Provided records →
________________________________________

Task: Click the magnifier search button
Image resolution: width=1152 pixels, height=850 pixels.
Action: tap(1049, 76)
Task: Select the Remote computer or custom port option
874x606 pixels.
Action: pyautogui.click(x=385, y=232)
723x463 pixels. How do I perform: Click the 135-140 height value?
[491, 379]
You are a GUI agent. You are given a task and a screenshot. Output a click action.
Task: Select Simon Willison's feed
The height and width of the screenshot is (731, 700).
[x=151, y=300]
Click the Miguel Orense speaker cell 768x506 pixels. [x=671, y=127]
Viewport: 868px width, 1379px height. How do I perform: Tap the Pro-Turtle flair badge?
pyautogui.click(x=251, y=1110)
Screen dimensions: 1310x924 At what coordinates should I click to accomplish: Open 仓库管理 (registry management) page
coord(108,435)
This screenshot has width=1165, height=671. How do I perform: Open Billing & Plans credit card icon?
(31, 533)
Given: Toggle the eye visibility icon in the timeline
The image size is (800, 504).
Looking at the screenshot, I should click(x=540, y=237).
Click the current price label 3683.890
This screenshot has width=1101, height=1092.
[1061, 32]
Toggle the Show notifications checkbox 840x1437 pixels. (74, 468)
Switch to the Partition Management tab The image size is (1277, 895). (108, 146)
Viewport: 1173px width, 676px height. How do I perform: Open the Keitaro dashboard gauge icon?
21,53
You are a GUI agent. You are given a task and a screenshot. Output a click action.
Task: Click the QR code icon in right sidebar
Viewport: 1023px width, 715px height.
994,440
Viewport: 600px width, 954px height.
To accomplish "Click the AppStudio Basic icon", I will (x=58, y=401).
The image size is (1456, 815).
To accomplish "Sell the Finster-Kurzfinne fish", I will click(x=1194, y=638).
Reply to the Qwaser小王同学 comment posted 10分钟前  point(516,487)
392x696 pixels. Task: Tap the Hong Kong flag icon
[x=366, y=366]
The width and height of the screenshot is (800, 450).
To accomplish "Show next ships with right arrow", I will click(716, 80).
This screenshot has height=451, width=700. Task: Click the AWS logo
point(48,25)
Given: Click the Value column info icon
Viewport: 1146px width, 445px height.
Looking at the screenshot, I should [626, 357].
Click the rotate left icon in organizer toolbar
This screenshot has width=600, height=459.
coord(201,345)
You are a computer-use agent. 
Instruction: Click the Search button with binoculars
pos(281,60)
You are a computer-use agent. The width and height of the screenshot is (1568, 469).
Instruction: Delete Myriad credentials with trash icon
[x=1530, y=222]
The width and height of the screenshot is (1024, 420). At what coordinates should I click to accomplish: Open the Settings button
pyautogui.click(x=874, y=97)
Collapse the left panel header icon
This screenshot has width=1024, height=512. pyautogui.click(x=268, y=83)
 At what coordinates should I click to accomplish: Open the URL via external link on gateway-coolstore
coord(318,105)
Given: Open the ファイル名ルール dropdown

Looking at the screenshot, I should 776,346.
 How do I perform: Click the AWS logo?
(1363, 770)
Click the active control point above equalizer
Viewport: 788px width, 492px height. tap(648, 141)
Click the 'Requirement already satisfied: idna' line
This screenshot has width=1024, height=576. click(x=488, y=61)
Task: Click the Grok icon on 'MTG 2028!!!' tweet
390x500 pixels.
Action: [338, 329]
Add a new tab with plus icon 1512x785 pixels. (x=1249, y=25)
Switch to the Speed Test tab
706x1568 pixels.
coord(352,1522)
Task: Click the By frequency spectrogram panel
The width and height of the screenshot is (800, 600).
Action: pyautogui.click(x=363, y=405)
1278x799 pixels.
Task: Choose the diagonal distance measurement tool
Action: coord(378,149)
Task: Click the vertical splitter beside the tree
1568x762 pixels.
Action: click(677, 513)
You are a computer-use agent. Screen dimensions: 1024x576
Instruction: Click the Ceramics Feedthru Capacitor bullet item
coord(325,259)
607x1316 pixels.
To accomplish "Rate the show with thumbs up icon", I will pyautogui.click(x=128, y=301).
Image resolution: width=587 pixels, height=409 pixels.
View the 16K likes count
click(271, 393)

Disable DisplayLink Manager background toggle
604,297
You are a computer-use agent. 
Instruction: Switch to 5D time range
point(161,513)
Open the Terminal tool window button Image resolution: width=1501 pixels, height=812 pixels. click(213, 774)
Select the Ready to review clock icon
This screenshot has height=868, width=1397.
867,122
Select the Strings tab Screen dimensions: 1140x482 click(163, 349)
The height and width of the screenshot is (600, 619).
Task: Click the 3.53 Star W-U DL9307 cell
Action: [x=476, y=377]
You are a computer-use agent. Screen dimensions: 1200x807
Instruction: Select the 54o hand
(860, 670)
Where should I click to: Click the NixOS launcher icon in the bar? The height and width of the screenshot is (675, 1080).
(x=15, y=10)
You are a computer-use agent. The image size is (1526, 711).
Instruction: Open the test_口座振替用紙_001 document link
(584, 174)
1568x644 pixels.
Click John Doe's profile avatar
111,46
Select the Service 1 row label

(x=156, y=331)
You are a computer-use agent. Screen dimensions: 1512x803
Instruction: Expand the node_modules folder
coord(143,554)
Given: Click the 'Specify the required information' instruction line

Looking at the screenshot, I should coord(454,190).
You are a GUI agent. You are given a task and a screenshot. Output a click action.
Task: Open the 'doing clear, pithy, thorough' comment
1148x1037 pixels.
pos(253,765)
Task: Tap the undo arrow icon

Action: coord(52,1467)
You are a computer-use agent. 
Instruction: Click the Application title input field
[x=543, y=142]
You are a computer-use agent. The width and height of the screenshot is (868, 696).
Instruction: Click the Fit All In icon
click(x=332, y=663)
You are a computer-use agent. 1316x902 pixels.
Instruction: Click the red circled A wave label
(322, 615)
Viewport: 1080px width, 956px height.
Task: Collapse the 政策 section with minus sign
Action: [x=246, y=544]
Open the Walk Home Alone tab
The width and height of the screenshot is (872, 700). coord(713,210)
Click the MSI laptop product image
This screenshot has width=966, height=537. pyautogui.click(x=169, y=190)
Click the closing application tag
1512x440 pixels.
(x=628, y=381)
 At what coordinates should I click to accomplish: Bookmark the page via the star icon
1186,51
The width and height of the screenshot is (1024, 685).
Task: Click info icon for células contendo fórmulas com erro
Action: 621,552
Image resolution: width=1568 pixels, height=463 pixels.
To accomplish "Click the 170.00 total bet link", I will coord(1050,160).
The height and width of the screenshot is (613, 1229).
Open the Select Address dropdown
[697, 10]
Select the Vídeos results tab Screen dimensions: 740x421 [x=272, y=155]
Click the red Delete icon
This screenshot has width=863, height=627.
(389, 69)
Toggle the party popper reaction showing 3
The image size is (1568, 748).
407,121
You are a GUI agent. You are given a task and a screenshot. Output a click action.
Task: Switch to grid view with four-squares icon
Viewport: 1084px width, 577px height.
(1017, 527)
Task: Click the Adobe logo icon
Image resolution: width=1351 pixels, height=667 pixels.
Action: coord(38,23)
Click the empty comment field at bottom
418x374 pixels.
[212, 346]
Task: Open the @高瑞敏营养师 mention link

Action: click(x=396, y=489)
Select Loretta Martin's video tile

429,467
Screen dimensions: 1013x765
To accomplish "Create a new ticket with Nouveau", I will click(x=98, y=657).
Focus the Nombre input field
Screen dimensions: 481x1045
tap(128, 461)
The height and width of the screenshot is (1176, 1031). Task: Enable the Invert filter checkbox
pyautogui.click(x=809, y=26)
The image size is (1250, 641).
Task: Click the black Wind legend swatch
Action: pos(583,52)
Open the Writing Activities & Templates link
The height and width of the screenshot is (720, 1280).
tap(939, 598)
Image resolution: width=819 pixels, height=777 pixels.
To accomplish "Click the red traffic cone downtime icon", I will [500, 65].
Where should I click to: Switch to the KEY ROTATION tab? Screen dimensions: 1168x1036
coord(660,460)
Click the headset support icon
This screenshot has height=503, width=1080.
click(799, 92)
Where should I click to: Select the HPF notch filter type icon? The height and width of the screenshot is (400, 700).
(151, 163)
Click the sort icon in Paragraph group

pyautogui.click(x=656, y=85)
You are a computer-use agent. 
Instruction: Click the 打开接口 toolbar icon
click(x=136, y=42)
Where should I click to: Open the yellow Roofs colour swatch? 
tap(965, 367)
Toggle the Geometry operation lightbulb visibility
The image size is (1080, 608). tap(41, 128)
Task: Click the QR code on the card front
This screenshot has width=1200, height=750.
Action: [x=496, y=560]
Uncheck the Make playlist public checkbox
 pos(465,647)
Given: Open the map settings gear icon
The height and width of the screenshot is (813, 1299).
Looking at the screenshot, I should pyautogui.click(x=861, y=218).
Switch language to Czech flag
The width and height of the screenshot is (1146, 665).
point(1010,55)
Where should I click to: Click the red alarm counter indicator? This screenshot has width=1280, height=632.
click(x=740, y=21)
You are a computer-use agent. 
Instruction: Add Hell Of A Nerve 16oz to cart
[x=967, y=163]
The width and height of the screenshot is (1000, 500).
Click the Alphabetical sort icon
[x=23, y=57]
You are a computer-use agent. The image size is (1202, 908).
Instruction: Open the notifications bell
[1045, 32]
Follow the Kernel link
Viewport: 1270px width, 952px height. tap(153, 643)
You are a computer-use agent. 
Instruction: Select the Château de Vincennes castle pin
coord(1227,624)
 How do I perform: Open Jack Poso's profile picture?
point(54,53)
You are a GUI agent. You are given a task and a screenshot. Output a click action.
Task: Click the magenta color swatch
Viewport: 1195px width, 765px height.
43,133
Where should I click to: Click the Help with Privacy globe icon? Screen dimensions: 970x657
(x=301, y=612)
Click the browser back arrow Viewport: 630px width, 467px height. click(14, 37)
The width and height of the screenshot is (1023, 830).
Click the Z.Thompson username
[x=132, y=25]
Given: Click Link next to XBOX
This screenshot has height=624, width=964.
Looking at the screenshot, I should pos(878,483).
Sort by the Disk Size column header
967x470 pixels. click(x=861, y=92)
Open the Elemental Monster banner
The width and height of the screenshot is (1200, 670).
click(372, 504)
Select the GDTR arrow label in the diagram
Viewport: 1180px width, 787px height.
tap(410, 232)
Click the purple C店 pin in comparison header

________________________________________

Requirement →
In the entries above, count each line that includes "comment" and report the total with no other text.

Answer below →
3